Tieners en jonge kinderen onderwijzen
Met overgangsfasen omgaan
Voor het eerst naar school gaan. Het jeugdwerk verlaten. Naar de tempel gaan. Een nieuwe baan vinden. Een middelbareschooldiploma halen. Op zending gaan.
Dit zijn slechts enkele mijlpalen in het leven van uw kinderen, en ze vergen allemaal bijzondere voorbereiding. Veranderingen kunnen intimiderend zijn, maar er zijn manieren om er goed mee om te gaan. Hier volgen enkele tips waarmee u uw kinderen goed door de overgangsfasen van hun leven heen kunt loodsen.
-
Luister naar hun gevoelens omtrent de overgangsfase. Vraag ze wat ze er spannend en wat ze er beangstigend aan vinden.
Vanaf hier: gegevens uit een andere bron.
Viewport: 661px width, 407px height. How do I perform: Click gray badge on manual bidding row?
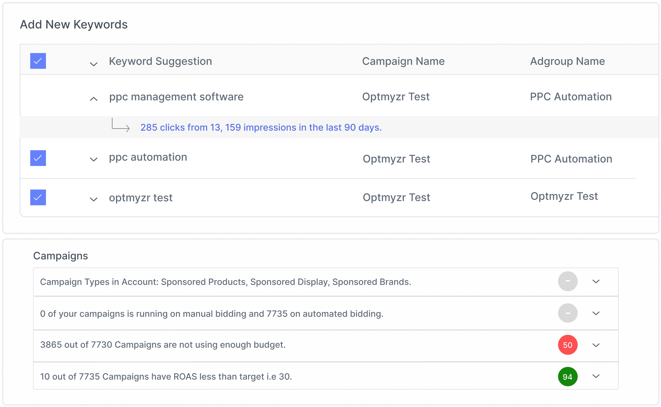(567, 313)
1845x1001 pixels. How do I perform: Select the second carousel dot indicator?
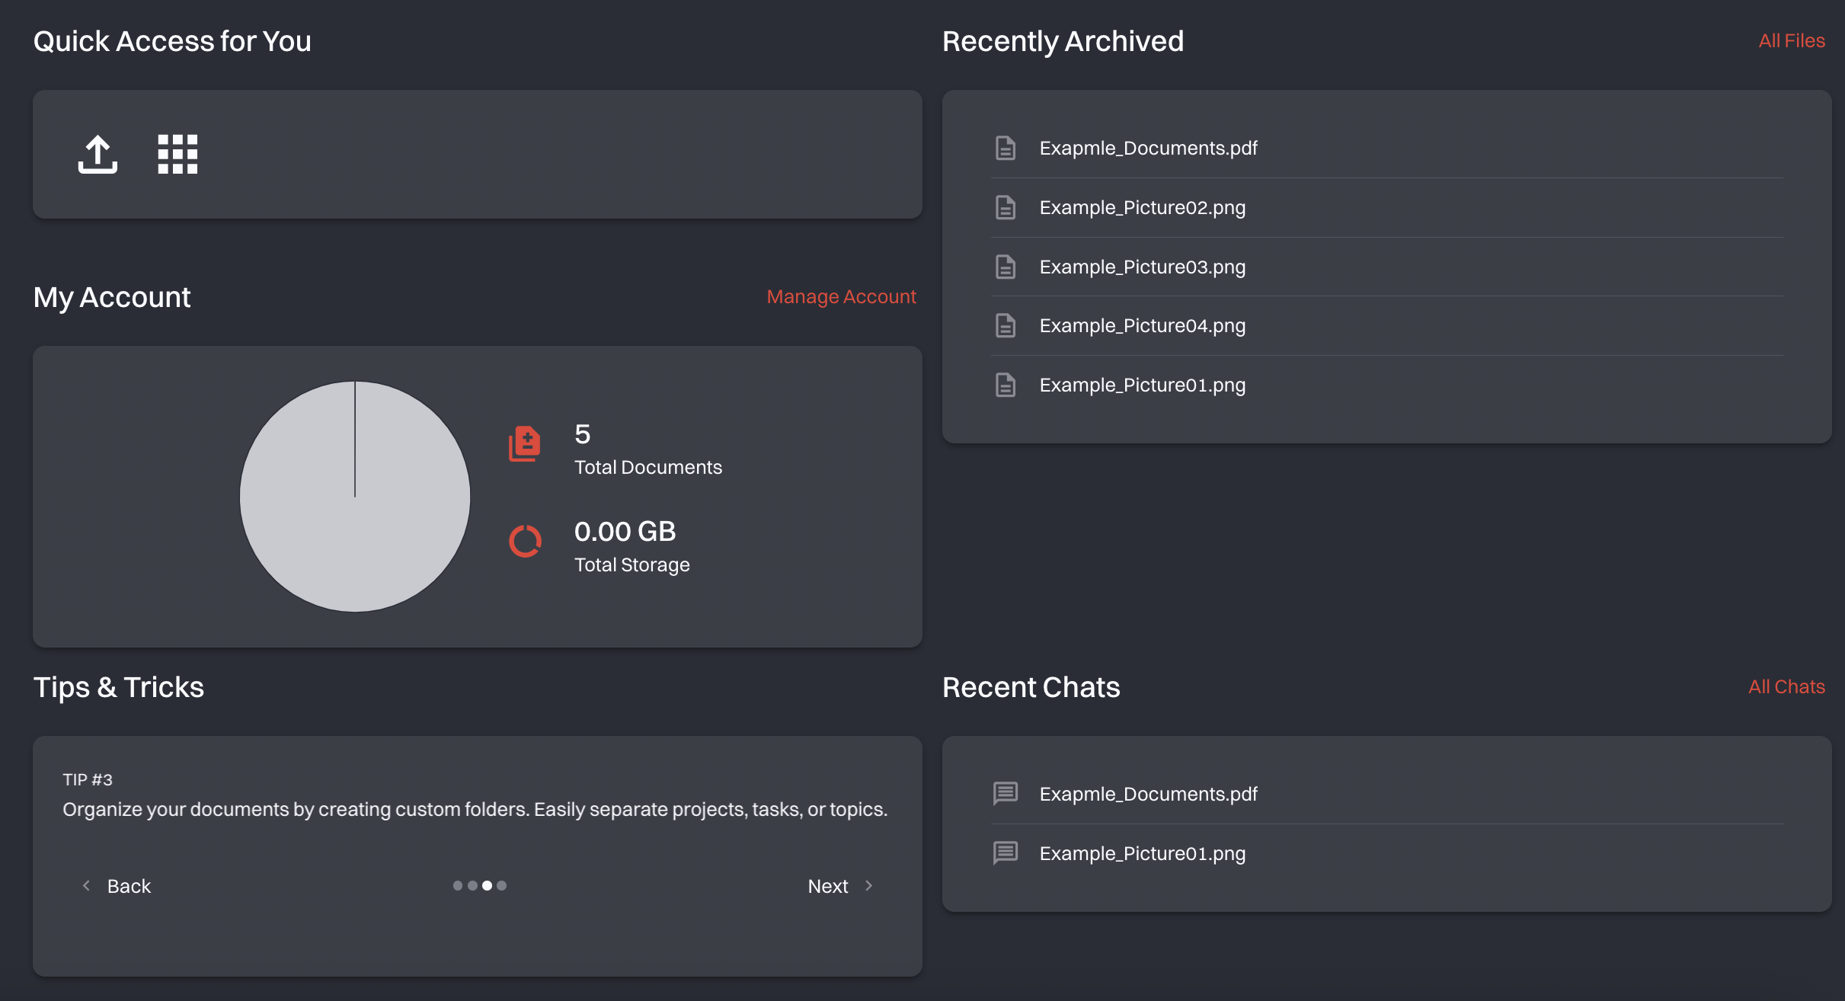472,885
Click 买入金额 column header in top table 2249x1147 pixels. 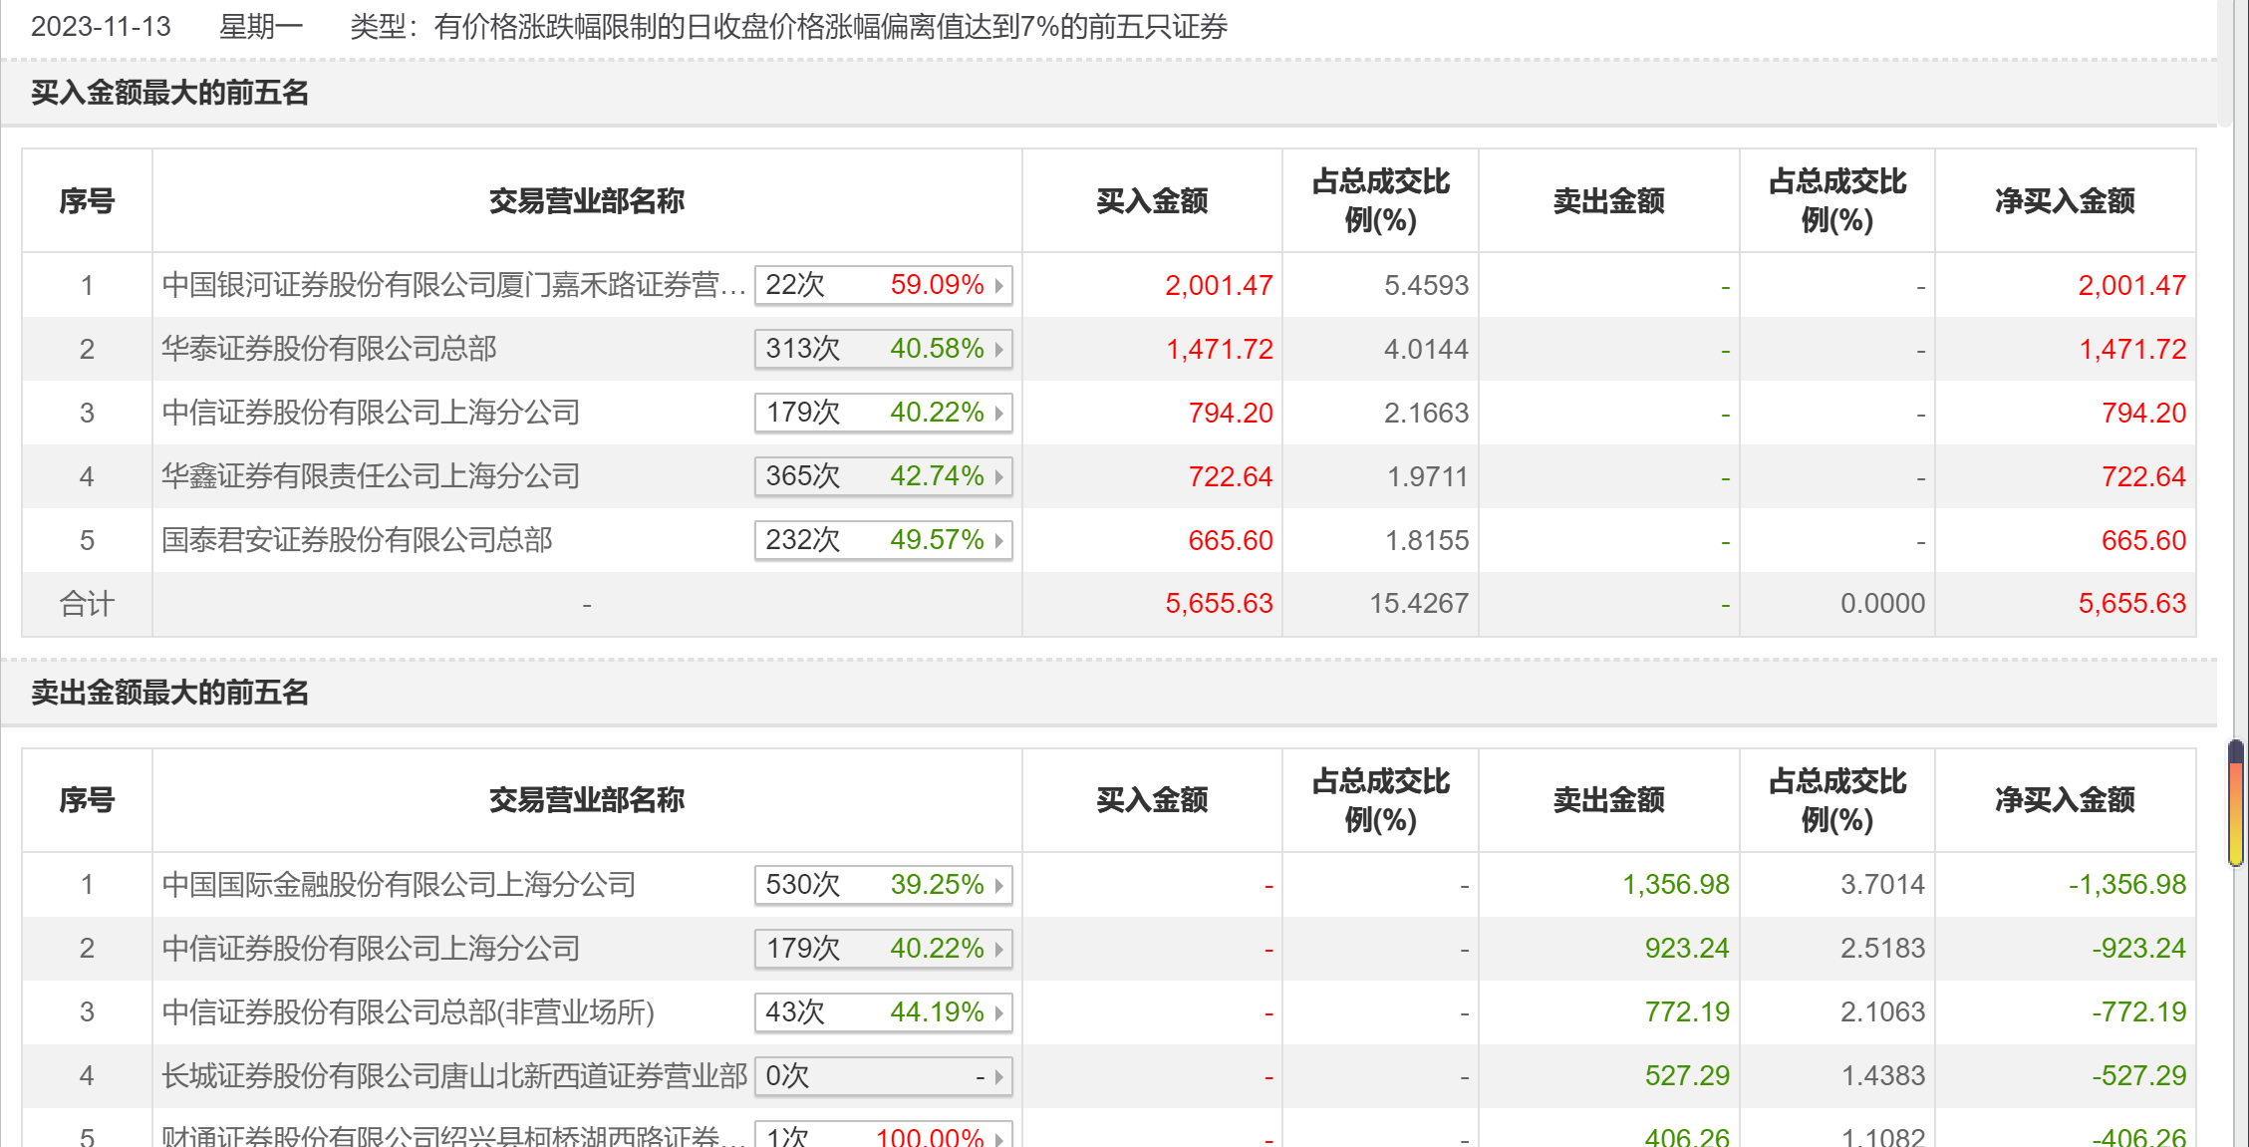click(x=1152, y=201)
Bemoedig ze, maar heb begrip voor hun zorgen. Soms is een luisterend oor alles wat ze nodig hebben om zich op hun gemak te voelen wat betreft de op handen zijnde verandering.
-
Geef ze zoveel mogelijk informatie over wat hen in de nieuwe situatie te wachten staat. Als uw kind bijvoorbeeld voor het eerst naar de tempel gaat om dopen voor de doden te doen, vertel dan stap voor stap wat er in de tempel gebeurt. Als u naar een andere stad verhuist, zoek dan zoveel mogelijk informatie over de nieuwe school, wijk en buurt op. Als u het aantal onbekende factoren tot een minimum beperkt, kunt u punten van zorg elimineren. Als ze weten waar ze aan toe zijn, zullen ze hun nieuwe ervaring beter begrijpen.
-
Stel een plan op om met nieuwe situaties om te gaan. Anticipeer op potentiële problemen en bedenk manieren om ermee om te gaan. Help de kinderen om oplossingen te bedenken voor vragen die met ‘En als ik nu’ beginnen: ‘En als ik nu op de verkeerde bus stap?’ ‘En als ik nu eenzaam ben op kamp?’ ‘En als ik nu mijn nieuwe leerkracht niet aardig vind?’ Bedenk een plan B zodat ze zich meer op hun gemak voelen: ‘Als je in de stress schiet, bel me dan.’ ‘Als een vak te moeilijk is, bespreken we dat met je leerkracht.’
-
Maak ze weerbaar door ze te herinneren aan de mijlpalen die ze al achter zich hebben gelaten en de vaardigheden die ze hebben opgedaan. Gebruik positieve, bemoedigende taal: ‘Dat heb je doorstaan; dit kun je ook doorstaan!’ ‘Je kunt moeilijke dingen doen.’ ‘Je hebt alles wat je nodig hebt. Je bent er klaar voor.’ ‘Ik heb alle vertrouwen in je.’
-
Stel ze gerust en zeg dat alles in orde komt. Veel mensen hebben soortgelijke situaties doorstaan; de kans is groot dat zij dat ook kunnen! Herinner ze eraan dat ze altijd, overal en over alles tot hun hemelse Vader kunnen bidden.
-
Zorg voor steun zodat uw kinderen niet het gevoel hebben dat ze er alleen voor staan. Als u ook zoiets hebt meegemaakt, vertel ze daar dan over. Hoe voelde het? Hoe hebt u zich aangepast? Probeer een ‘overgangsmaatje’ voor uw kind te vinden. Kunnen ze in hun nieuwe jeugdwerkklas naast een vriendje of vriendinnetje zitten? Kent u iemand die in hun nieuwe baan of klas hun mentor kan zijn? Wie wordt hun kamergenoot als ze naar de universiteit gaan?
-
Respecteer hun tempo. Misschien heeft uw kind een zetje nodig, of een waarschuwing om het langzamer aan te doen, maar probeer niet al te veel aan hun natuurlijke tempo te veranderen. Als ze in het diepe willen springen, zorg er dan voor dat ze alles hebben om dat goed te doen. Als ze menen dat ze nog niet klaar zijn voor de volgende stap, gooi ze dan niet zelf in het diepe. Moedig ze voorzichtig aan om een stapje verder te gaan dan ze misschien durven, maar doe het rustig aan. Pas u aan de behoeften van uw kind aan, en streef ernaar om van de Geest te leren hoe u uw kind het beste kunt helpen.